Nella bozza del secondo decreto messo a punto dal Lavoro e dall’Economia, attuativo del comma 765 dell’articolo 1 della Finanziaria (l’articolo è aggiornato al 22 gennaio) viene tracciato il profilo di “FondInps”, la forma pensionistica complementare “residuale” presso l’Inps (già prevista dall’articolo 9, comma 1 del Dlgs 252/2005 ossia la riforma delle pensioni “Maroni”, varata da quello che allora era il ministro del Lavoro e delle Politiche sociali) dove finirà il Tfr dei lavoratori che non hanno espresso una scelta e che non possiedono una forma pensionistica collettiva prevista da accordi o contratti collettivi o diversi accordi aziendali. Dunque FondInps entra in gioco nell’ipotesi di silenzio assenso.
I contributi
Per quanto riguarda l’adesione a FondInps, come si è già avuto modo di sottolineare, avviene esclusivamente a livello individuale ma in modo tacito (articolo 8, comma 7, lettera b), n. 3 del Dlgs 252/05). Tuttavia al lavoratore è lasciata aperta l’opportunità di destinare al fondo residuale Inps una quota di contributi a suo carico, anche sospendendo e riattivando i versamenti volontari, con le modalità che dovranno essere precisate nella regolamentazione ad hoc.
Il piano degli investimenti
Il decreto inoltre dispone in merito a un altro importante aspetto, ossia quello delle linee di investimento. Il Tfr devoluto tacitamente è destinato, al momento dell’adesione, al comparto che presenta un contenuto prudenziale, in modo da permettere la restituzione del capitale e rendimenti comparabili, nei limiti previsti dalla normativa statale e comunitaria, al tasso di rivalutazione del Tfr.

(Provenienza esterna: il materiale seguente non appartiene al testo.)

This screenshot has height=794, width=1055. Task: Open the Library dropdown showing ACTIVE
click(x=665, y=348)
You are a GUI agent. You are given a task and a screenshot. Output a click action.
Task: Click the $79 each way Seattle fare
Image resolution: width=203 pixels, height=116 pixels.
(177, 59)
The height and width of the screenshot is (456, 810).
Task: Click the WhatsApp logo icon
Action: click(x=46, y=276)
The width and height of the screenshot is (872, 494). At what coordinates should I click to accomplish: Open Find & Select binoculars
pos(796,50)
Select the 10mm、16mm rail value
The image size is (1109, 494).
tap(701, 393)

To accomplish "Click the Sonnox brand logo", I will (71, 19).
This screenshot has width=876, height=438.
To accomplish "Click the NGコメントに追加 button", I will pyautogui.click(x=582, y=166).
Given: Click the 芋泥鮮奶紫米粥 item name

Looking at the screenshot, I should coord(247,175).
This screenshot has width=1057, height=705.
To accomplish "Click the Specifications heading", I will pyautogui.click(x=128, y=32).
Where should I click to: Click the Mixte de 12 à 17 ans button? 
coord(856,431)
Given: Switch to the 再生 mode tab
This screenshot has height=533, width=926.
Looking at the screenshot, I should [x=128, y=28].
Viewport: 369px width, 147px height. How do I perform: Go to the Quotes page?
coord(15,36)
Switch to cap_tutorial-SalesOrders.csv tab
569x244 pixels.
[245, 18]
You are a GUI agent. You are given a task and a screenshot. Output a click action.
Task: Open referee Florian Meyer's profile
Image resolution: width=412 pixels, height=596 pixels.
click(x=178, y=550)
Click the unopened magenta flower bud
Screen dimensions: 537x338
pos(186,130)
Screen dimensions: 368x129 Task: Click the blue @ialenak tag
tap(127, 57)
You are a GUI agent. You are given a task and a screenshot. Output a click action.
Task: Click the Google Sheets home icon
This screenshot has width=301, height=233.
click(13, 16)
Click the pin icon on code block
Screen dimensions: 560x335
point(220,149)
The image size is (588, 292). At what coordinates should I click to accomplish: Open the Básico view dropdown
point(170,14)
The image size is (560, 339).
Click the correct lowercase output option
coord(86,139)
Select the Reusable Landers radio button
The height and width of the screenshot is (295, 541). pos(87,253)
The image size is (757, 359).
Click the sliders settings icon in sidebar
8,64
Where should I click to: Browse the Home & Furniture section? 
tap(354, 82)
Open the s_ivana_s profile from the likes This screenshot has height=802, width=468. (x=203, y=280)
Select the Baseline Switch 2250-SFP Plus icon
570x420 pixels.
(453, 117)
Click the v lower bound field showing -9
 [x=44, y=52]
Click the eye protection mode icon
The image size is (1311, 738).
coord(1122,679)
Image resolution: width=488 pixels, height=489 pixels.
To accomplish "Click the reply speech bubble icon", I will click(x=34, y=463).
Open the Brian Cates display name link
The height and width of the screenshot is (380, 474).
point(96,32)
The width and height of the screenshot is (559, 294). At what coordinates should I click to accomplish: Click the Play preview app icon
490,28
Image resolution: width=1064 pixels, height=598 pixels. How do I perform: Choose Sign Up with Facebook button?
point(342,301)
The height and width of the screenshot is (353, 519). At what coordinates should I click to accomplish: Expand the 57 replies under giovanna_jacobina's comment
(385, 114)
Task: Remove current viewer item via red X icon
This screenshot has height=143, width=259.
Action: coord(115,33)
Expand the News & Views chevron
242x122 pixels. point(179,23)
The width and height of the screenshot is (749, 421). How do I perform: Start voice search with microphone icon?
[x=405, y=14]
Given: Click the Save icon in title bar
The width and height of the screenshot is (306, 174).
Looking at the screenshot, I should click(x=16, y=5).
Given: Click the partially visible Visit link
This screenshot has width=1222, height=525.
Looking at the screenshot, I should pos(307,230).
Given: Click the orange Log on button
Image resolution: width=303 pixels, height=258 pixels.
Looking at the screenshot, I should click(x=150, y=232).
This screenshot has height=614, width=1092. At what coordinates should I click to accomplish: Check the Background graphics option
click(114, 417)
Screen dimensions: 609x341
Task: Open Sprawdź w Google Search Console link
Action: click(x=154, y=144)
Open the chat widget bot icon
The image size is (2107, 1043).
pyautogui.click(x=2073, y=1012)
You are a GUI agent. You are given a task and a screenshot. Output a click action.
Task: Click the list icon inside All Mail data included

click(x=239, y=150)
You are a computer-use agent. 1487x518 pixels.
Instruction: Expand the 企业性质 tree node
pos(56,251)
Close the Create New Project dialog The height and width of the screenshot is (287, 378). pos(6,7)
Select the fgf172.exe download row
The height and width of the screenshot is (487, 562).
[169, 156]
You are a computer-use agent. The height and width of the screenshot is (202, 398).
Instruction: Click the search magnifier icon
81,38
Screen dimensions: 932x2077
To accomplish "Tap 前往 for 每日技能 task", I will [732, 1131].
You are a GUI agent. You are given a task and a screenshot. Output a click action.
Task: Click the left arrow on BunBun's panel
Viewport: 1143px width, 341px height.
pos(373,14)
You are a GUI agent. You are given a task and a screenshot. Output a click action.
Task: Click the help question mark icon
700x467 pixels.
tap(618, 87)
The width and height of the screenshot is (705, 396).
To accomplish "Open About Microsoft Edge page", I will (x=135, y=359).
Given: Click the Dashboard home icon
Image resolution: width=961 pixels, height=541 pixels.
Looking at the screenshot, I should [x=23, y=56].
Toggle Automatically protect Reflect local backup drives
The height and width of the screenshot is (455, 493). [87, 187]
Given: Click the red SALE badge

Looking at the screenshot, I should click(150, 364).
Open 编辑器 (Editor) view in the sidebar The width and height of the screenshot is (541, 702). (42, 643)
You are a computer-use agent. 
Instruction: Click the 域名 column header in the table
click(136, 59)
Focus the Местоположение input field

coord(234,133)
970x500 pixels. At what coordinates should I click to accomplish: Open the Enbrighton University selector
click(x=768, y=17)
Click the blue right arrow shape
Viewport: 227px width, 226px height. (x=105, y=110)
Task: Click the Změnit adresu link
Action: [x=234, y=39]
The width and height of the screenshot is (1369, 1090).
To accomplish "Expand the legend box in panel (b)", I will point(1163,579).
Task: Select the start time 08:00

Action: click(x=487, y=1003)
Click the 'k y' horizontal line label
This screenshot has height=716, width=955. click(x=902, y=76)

Ma è probabile che FondInps verrà suddiviso in più comparti in modo da consentire una diversificazione maggiore, con politiche di investimento deliberate dal Comitato amministratore.
La bozza di provvedimento fa ancora presente come le risorse di FondInps facciano parte di un patrimonio autonomo rispetto a quello dell’Istituto (a riprova non sono ammesse azioni esecutive da parte dei creditori dell’Inps).
Il fondo dello Stato gestito dall'Inps
Dalla forma pensionistica complementare “residuale” costituita presso l’Inps, va distinto quello indicato come Fondo statale gestito dall’Inps.
Si tratta del Fondo per l’erogazione ai lavoratori dipendenti del settore privato dei trattamenti di fine rapporto (di cui all’articolo 2120 del Codice civile) previsto dai commi 755 e seguenti della Finanziaria e gestito dall’Inps per conto dello Stato per la cui disciplina è stata predisposta la bozza di decreto attuativo, indicato a proposito anche decreto sul Fondo “Tesoreria”.
In particolare il Fondo per l’erogazione del Tfr riceverà le quote mensili di trattamento di fine rapporto maturando del personale delle imprese con alle proprie dipendenze un numero di addetti pari o superiore a 50 che espressamente abbiano scelto di non destinare il Tfr alla previdenza complementare manifestando l’opzione di lasciarlo in azienda.
Il datore di lavoro dovrà, con effetto dal 1° gennaio scorso, versarle all’Inps, ma ciò accadrà solo quando saranno trascorsi i sei mesi che il lavoratore ha a disposizione per decidere sulla sorte del suo Tfr.